La banque de détail retrouve le chemin de la croissance

L'activité, qui a pesé pendant des années sur le résultat des banques, voit ses revenus rebondir. En attendant la hausse des taux.
(RK.)

Il faut tenir. Cela fait plusieurs années que les discours sur la banque de détail sont les mêmes : les taux bas et la concurrence des nouveaux entrants condamnent l’activité à une baisse continue de sa rentabilité. Vraiment ? Depuis plusieurs trimestres, les réseaux, et notamment les banques françaises, ont vu leurs revenus rebondir. Le modèle de banque universelle, qui repose à la fois sur des activités de banque de financement et d’investissement (BFI), mais aussi sur celles de banque de détail, avait été délaissé par les actionnaires des banques cotées. Ceux-ci pourraient bien s’y intéresser à nouveau.

Rebond

Lors de la présentation de leurs résultats du troisième trimestre, BNP Paribas, la Société Générale, ou le Crédit Agricole se sont félicités de la bonne tenue de leurs réseaux. Les trois groupes ont souligné une croissance de leurs revenus sur cette activité, portée d'abord par une hausse des commissions, mais aussi, fait nouveau, par celle des marges d’intérêts – la différence entre le taux auquel une banque prête et celui auquel elle se refinance.

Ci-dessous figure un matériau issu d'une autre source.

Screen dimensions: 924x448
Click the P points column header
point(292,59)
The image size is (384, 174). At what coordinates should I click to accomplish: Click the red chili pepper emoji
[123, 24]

Chez BNP Paribas, par exemple, le produit net bancaire (PNB) de la banque de détail en France a augmenté de 5% sur un an au troisième trimestre. Au Crédit Agricole, dans le réseau LCL, sur cette même période, le PNB est en progression de 5,1%. A la Société Générale, la même tendance est observée. Le PNB de l’activité de la banque de détail progresse au troisième trimestre dans les mêmes proportions, à savoir de 5,7% comparé à l’année précédente.

Appétit retrouvé

Certes, ces bonnes performances ne sont pas toujours celles qui font évoluer les cours des banques en Bourse. Les marchés restent souvent attachés à l’évolution de l’activité des divisions de BFI. La pandémie a aussi poussé les investisseurs à prendre en compte la hausse des provisions, avec le renchérissement du coût du risque, et la maîtrise des coûts. Cependant, certains courtiers commencent à voir le potentiel de la banque de détail.

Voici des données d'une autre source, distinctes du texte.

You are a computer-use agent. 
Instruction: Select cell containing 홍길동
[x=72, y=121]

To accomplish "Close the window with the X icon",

Dans un sondage effectué auprès des investisseurs, les analystes de JPMorgan constataient au mois d’octobre, avant même la saison de publication des résultats, que 71% des répondants surpondéraient les banques européennes dans leurs portefeuilles. Ils n’étaient que 58% en avril, et 25% en décembre 2020. Mais plus intéressant encore, «45% des personnes interrogées sont susceptibles d'augmenter leur exposition aux banques européennes au cours des 12 prochains mois», explique le bureau d’analyse. Longtemps boudées par rapport aux américaines, elles reviennent dans les portefeuilles. D’ailleurs, depuis le début de l’année, l’indice des banques européennes affiche une hausse de plus de 40%, contre 20% pour l’indice global.

Marges d’intérêts en point de mire

Une des raisons de cet engouement pour les valeurs bancaires européennes est la possible accélération de la croissance de leurs marges d’intérêts, une des sources de revenu des activités de banque de détail qui s’était tarie depuis plusieurs années. Pendant ce temps, les structures ont dû revoir leur modèle, en sabrant notamment leurs coûts opérationnels. Elles sont donc devenues plus sensibles à une amélioration de l’environnement de taux.

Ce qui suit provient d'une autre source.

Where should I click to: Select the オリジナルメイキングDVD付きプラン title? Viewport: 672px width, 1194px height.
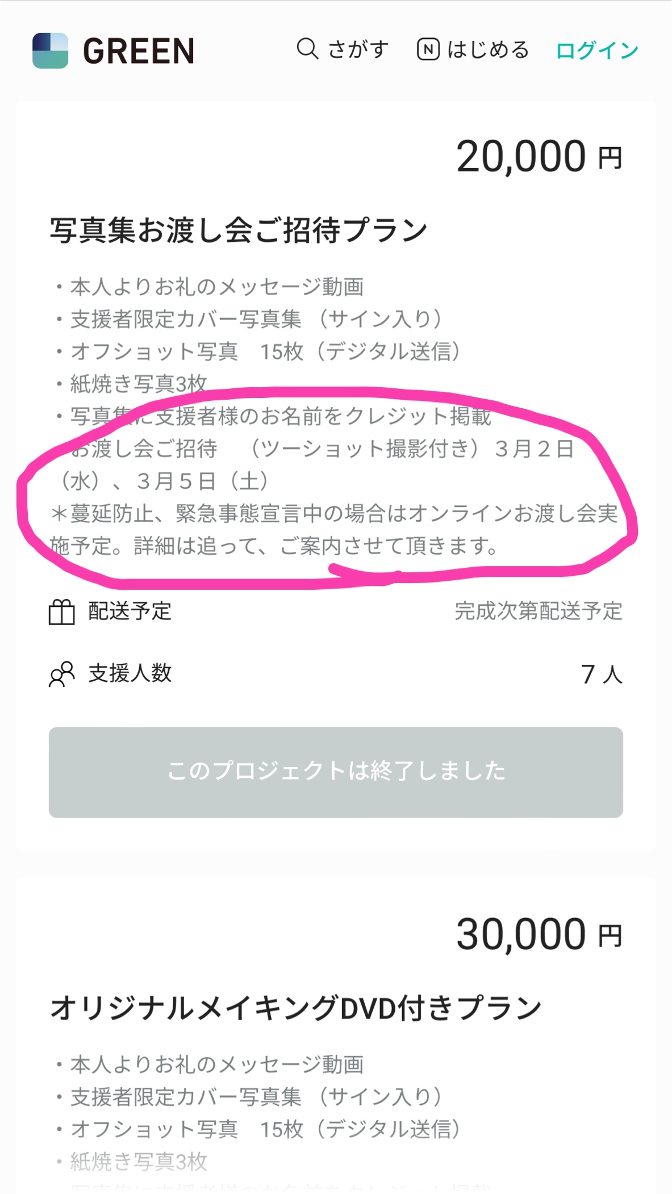coord(295,1008)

«Des taux d'intérêt plus élevés semblent se profiler à l'horizon, bien que le calendrier ne soit pas clair, et dans l'ensemble, cela serait structurellement positif pour les revenus des banques européennes», peut-on lire dans une récente étude de DBRS Morningstar. Dans ce contexte, les banques françaises sont particulièrement bien positionnées. Car en France cette remontée n’affecterait pas, dans un premier temps, la qualité des prêts accordés étant donné que la très grande majorité de ceux-ci sont à taux fixe.

Une remontée des taux aurait par ailleurs un autre effet bénéfique sur les banques européennes. La Banque centrale européenne pourrait rétablir un taux de facilité de dépôt positif pour les banques. Encore une fois, les françaises, qui n’ont pas répercuté les taux de dépôt négatifs – depuis 2014 – sur leurs clients particuliers, profiteraient de cette normalisation. Même si, ces derniers trimestres, le mécanisme mis en place par la BCE dans le cadre de ses injections de liquidité à taux très négatif (TLTRO) a permis aux établissements de crédit de préserver une partie de leurs marges. La patience pourrait payer.